I'm must preface my thoughts by stating that I am a coffee purist. I don't do flavored coffee very often, though on occasion certain flavors really do hit the spot, and I opted in on this offering knowing that my kids would love some of the iced blended coffee drinks we would be able to create with the Godiva Coffees. However... I must admit I'm no longer sure there will be any Chocolate Truffle Coffee left for us to experiment with if I don't stop my afternoon iced coffee treats.
Godiva describes their coffee as a "pleasant pause in your day" and they hit the nail in the head with their apt summation. Rich, luscious and creamy, this iced coffee ranks up there as one of the best I've ever had. Perfectly roasted Arabica coffee beans are blended with Godiva flavors, in this case bringing a touch of chocolate to the cup. As I many times enjoy a piece of chocolate along with my coffee, the combo is a homerun for me.
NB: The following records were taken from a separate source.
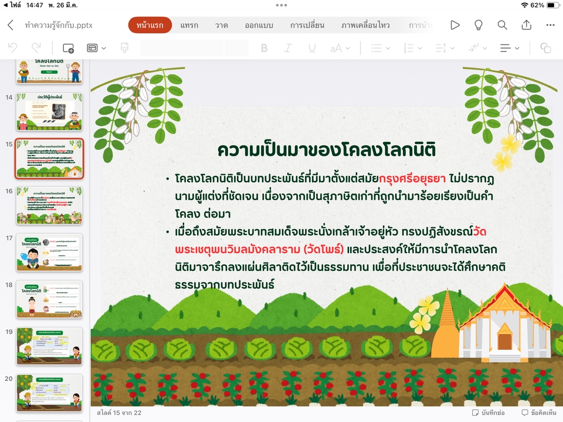Select slide 16 thumbnail in the sidebar

pyautogui.click(x=49, y=205)
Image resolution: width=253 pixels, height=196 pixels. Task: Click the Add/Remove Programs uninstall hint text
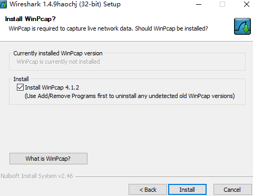130,96
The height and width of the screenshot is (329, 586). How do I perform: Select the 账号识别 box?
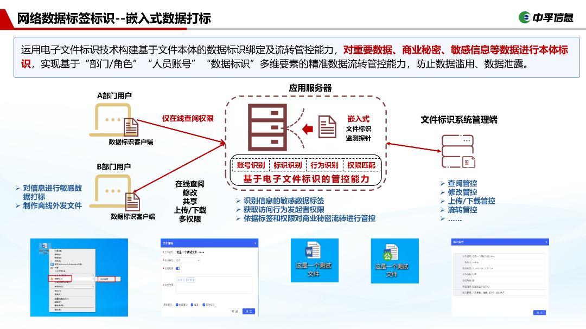[251, 165]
Not being able to leave well enough alone, and definitely not helping my pre-Bahama Vacation waistline, I had a nagging memory of a Coffee enhanced cookie that had recently crossed my path. Further investigation turned up a recipe on Epicurious using ground coffee beans directly in the cookie. If ground coffee beans were good, I figured ground Godiva Chocolate Truffle coffee beans would be even better. So... about that pleasant pause in my day, how about Chocolate Espresso Cookies AND Godiva's Chocolate Truffle Iced Coffee?? Yes, please!!
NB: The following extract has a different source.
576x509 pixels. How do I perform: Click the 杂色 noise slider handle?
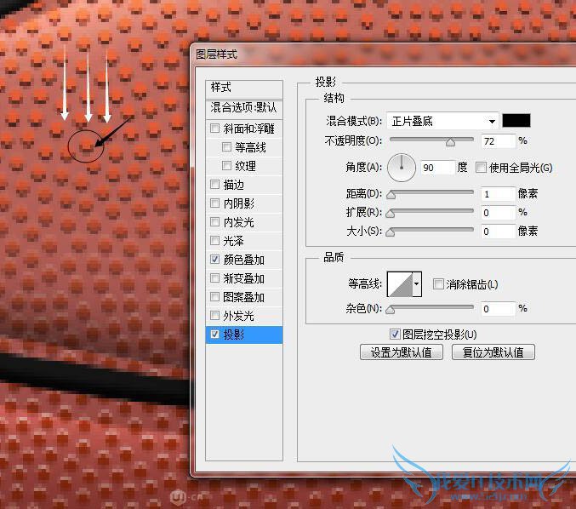391,312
One would think that I would be smart enough to stop there... however, tomorrow is always another day to start thinking about that swim suit figure. As I was working on said figure and walking through my local Carlsbad Village I stumbled upon the newly located Carlsbad Chocolate Bar, "Bringing chocolate to Carlsbad one piece at a time". Low and behold they just happened to have Chocolate Espresso Truffles. Truffles, Truffle Coffee, AND Chocolate Espresso Cookies?? Once again... Yes, please!
Thankfully, Liv helped me polish off the treats as I sat in the sun taking my pleasant pause to my day. Thank you Godiva for a wonderful birthday treat!
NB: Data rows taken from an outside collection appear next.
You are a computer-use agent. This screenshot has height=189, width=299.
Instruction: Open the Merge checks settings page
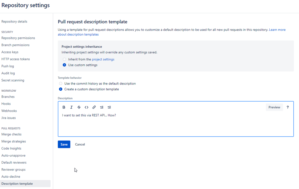tap(11, 134)
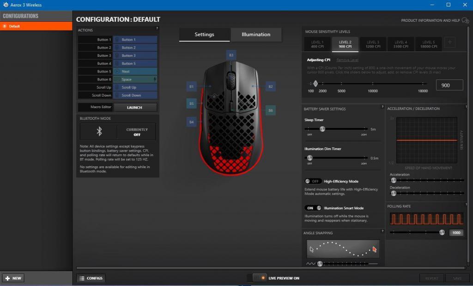Click the Actions panel help question mark
The height and width of the screenshot is (286, 473).
tap(157, 29)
Godiva Chocolate Truffle Iced Coffee
1 scoop Godiva Coffee (1 1/2 Tbs)
4 oz. very hot water
Using a coffee press (a birthday present to myself after receiving my Godiva Coffee!) I placed 1 scoop per serving Godiva coffee into the bottom. Pour 4 oz per serving very hot water over the coffee and let brew for about 4 minutes. In the meantime froth some milk (I used skim).
Press coffee and pour into a glass. Add milk if desired, or only foam if you prefer (I like only foam). Pour coffee and milk over ice, sit down, and sip. Enjoy!
Chocolate Espresso Cookies
2 cups (12 ounces) semisweet chocolate chips
8 tablespoons unsalted butter, cut into pieces
6 Tbs unsweetened cocoa
3 large eggs
1 cup sugar
1 1/2 Tbs finely ground dark-roast coffee beans, such as Godiva's Chocolate Truffle Coffee (I ground the Godiva coffee for a few seconds in a grinder for a finer grind)
3/4 cup all-purpose flour
1/3 teaspoon baking powder
1/4 teaspoon salt
3/4 cup walnuts
Preheat oven to 350°F and grease 2 large heavy baking sheets or line with a silicone liner.
In a bowl with an electric mixer beat eggs, sugar, and ground coffee on high speed until very thick and pale and mixture forms a ribbon when beaters are lifted, 3-4 minutes, then beat in the chocolate mixture.
Sift the flour, baking powder, and salt into the chocolate mixture and stir until just combined. Stir in remaining chocolate chips and walnuts.
Drop batter by heaping tablespoons about 2 inches apart onto baking sheets and bake in in middle of oven for 8 to 10 minutes, or until puffed and cracked on top. Cool cookies on baking sheets 1 minute and transfer to racks to cool completely.